*The request:* Recast the material below as a Markdown table with the columns No. and Text, giving each line its own numbered row. Skip blank lines and leave the pictures out.

#### Entries provided

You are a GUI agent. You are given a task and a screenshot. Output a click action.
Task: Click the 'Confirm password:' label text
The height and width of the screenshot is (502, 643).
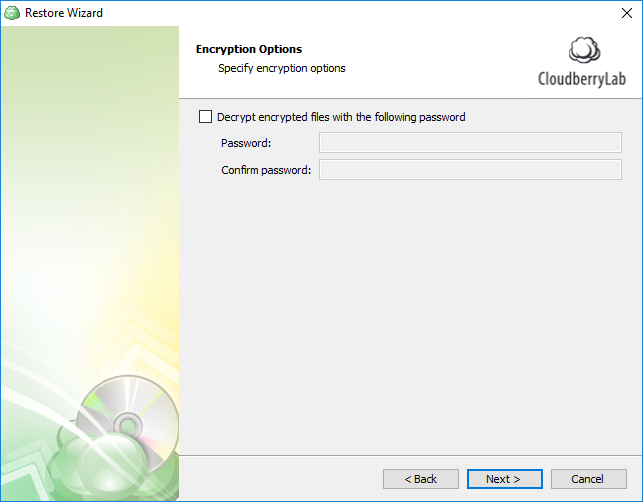pos(266,170)
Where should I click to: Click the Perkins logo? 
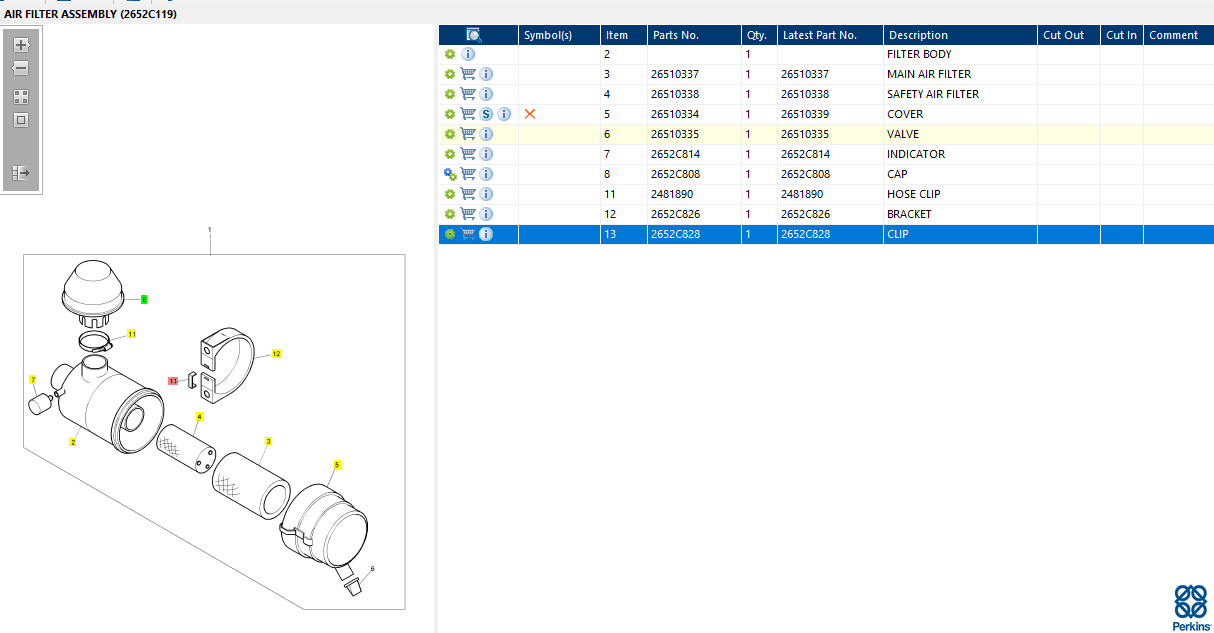pos(1190,607)
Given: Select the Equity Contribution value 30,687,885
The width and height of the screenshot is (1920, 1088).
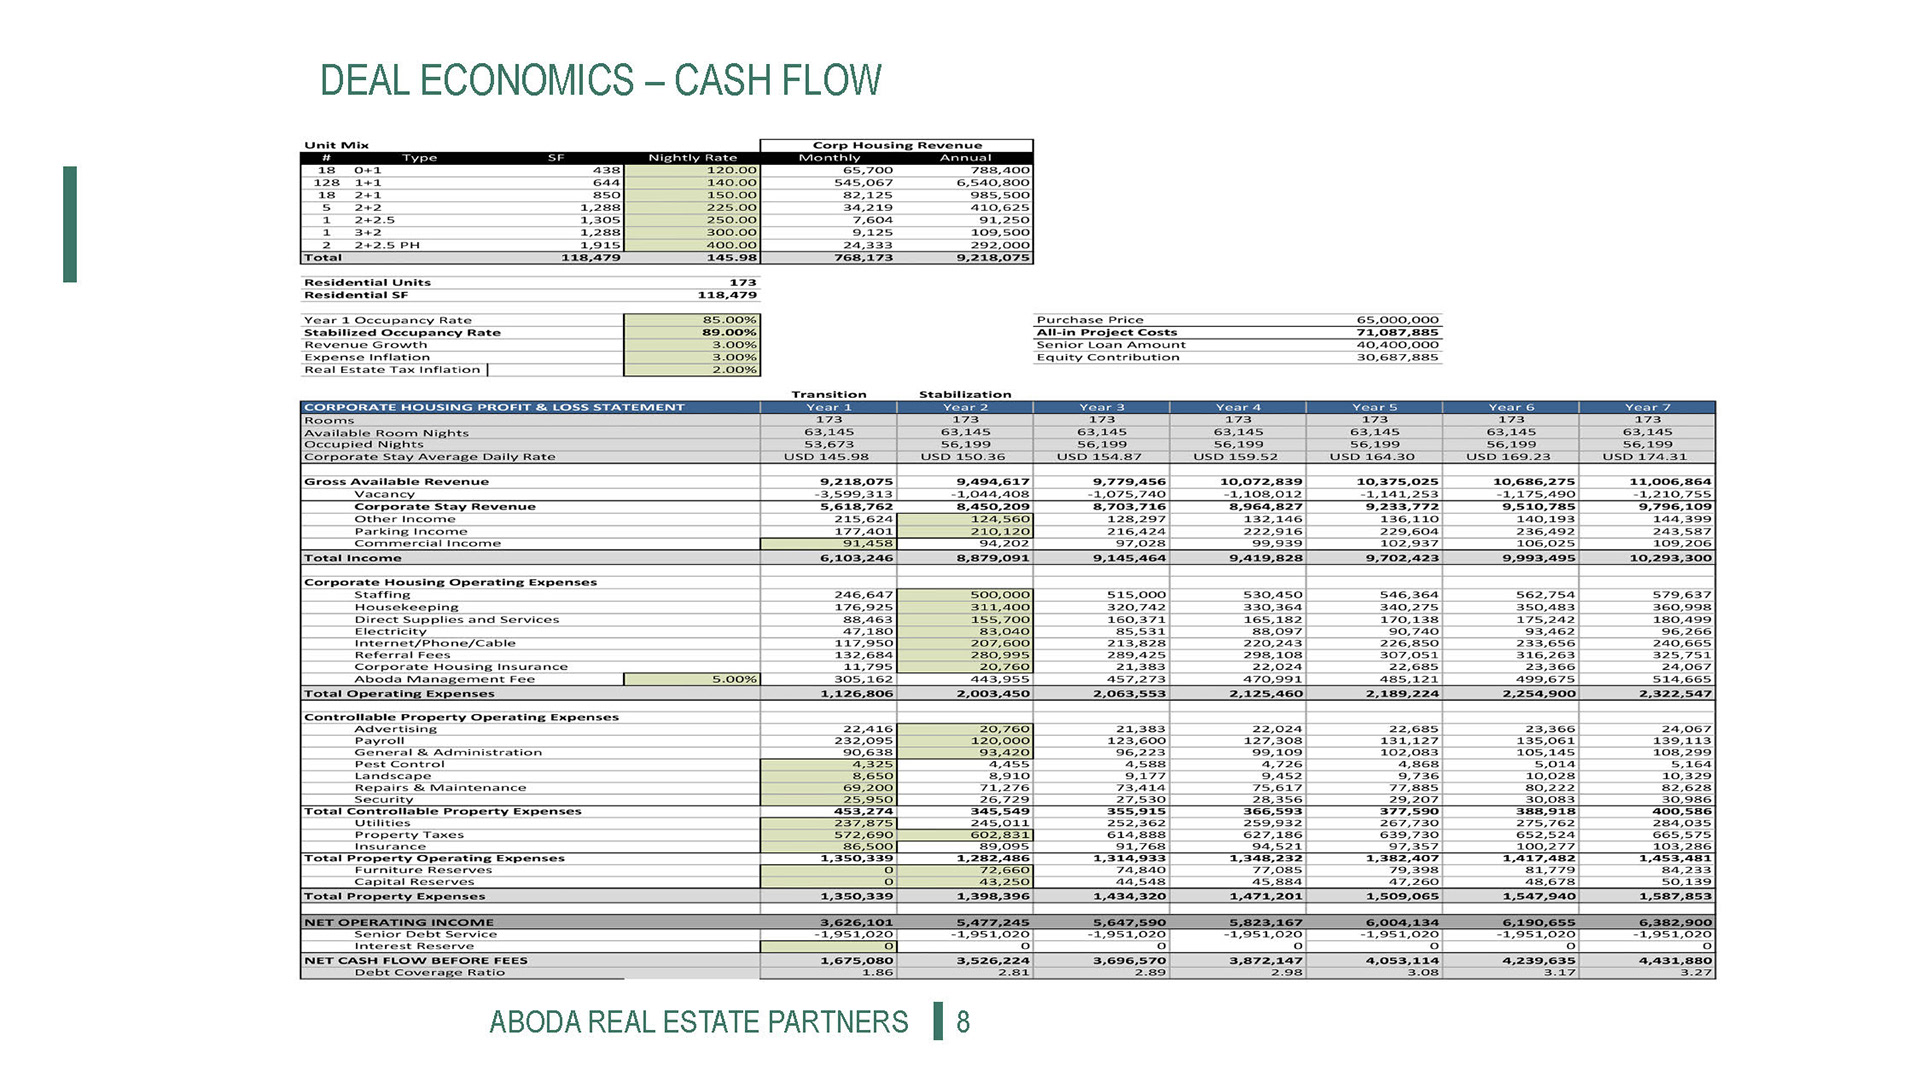Looking at the screenshot, I should point(1397,357).
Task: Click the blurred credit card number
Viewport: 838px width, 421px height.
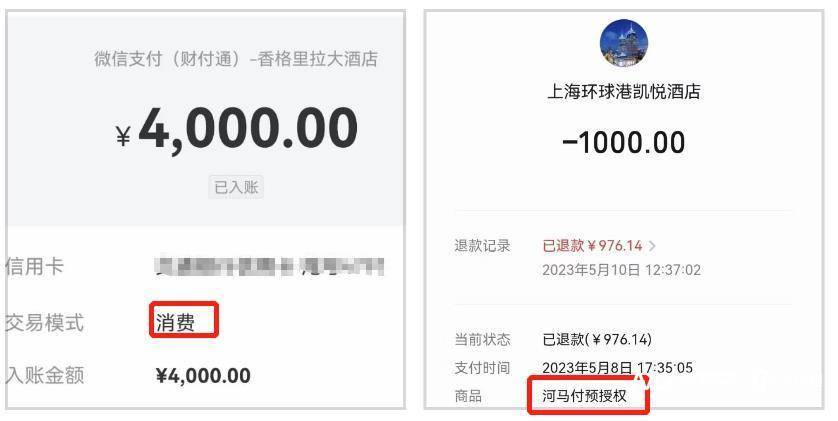Action: [x=269, y=266]
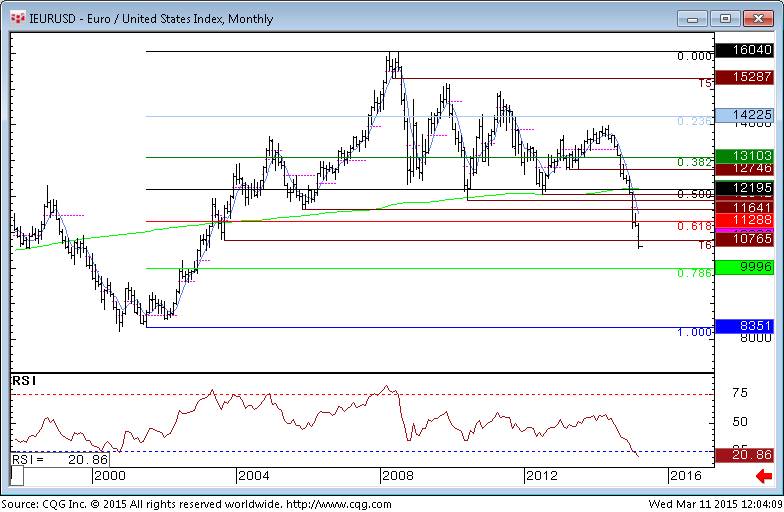Click the RSI = 20.86 value box

60,459
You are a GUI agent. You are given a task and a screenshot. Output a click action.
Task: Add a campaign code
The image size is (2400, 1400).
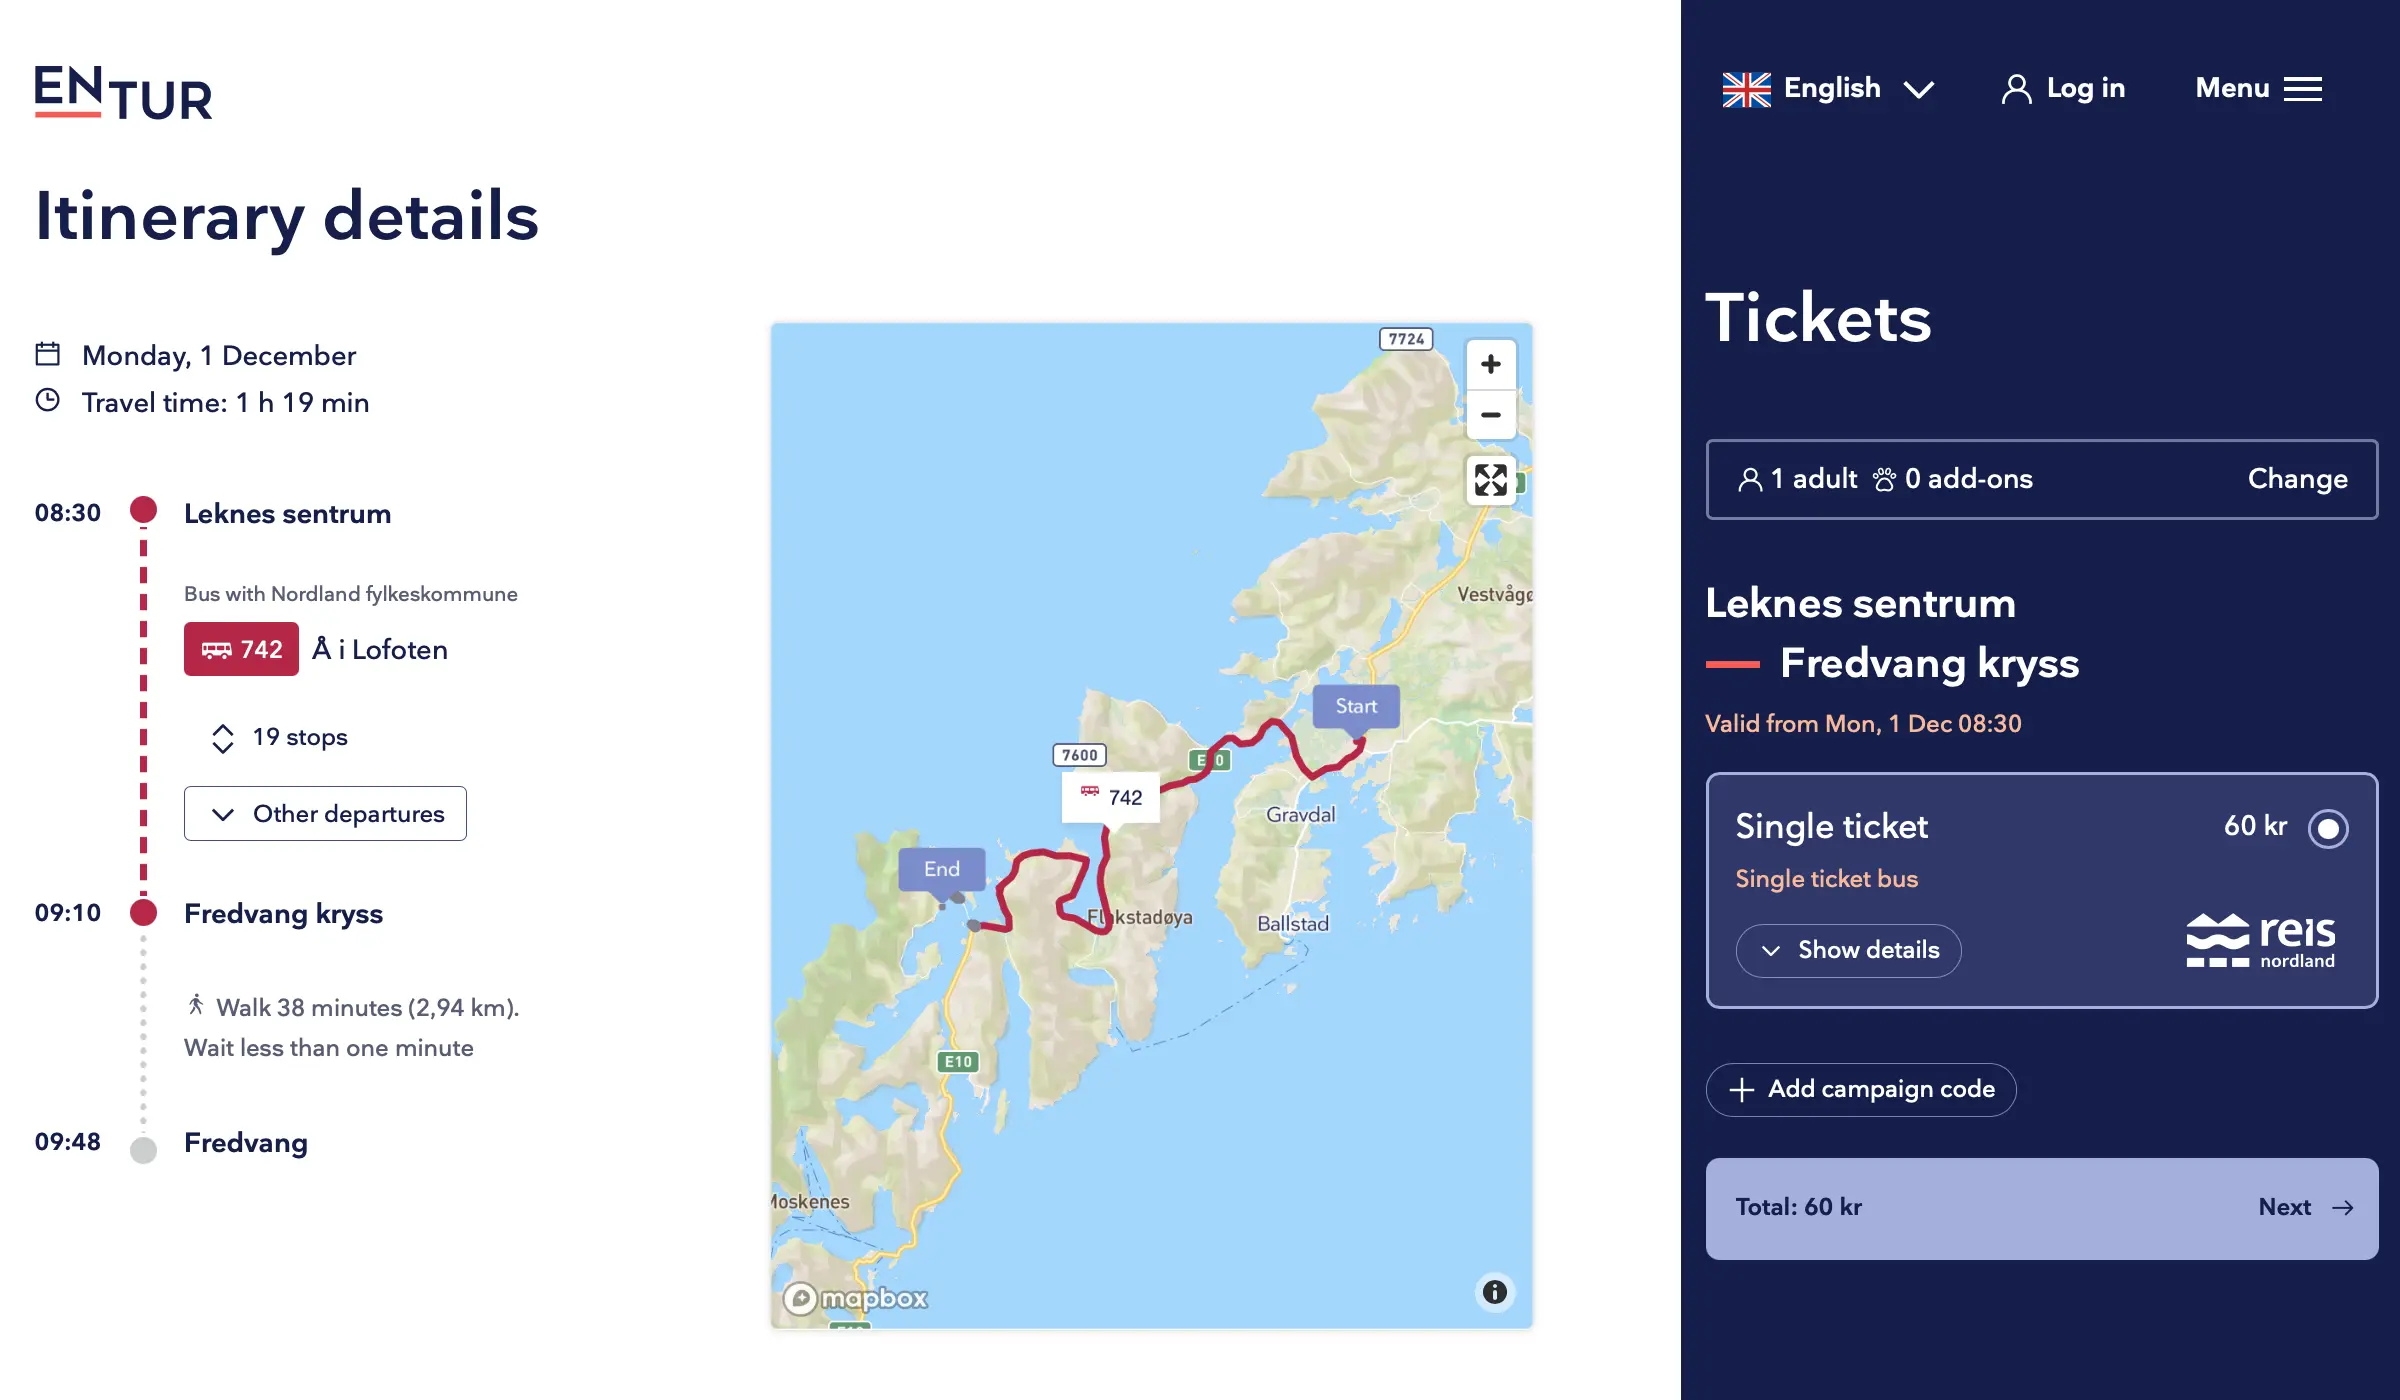tap(1860, 1089)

########

*Answer below:*
| No. | Text |
|---|---|
| 1 | You are a GUI agent. You are given a task and a screenshot. Output a click action. |
| 2 | Task: Click the 'Confirm password:' label text |
| 3 | The height and width of the screenshot is (502, 643). |
| 4 | pos(266,170) |
| 5 | Where should I click to: Click the Perkins logo?  |
| 6 | pos(1190,607) |
| 7 | Given: Select the Equity Contribution value 30,687,885 |
| 8 | The width and height of the screenshot is (1920, 1088). |
| 9 | Looking at the screenshot, I should point(1397,357). |
| 10 | Task: Click the blurred credit card number |
| 11 | Viewport: 838px width, 421px height. |
| 12 | Action: [x=269, y=266] |
| 13 | Click the RSI = 20.86 value box |
| 14 | 60,459 |
| 15 | You are a GUI agent. You are given a task and a screenshot. Output a click action. |
| 16 | Task: Add a campaign code |
| 17 | The image size is (2400, 1400). |
| 18 | tap(1860, 1089) |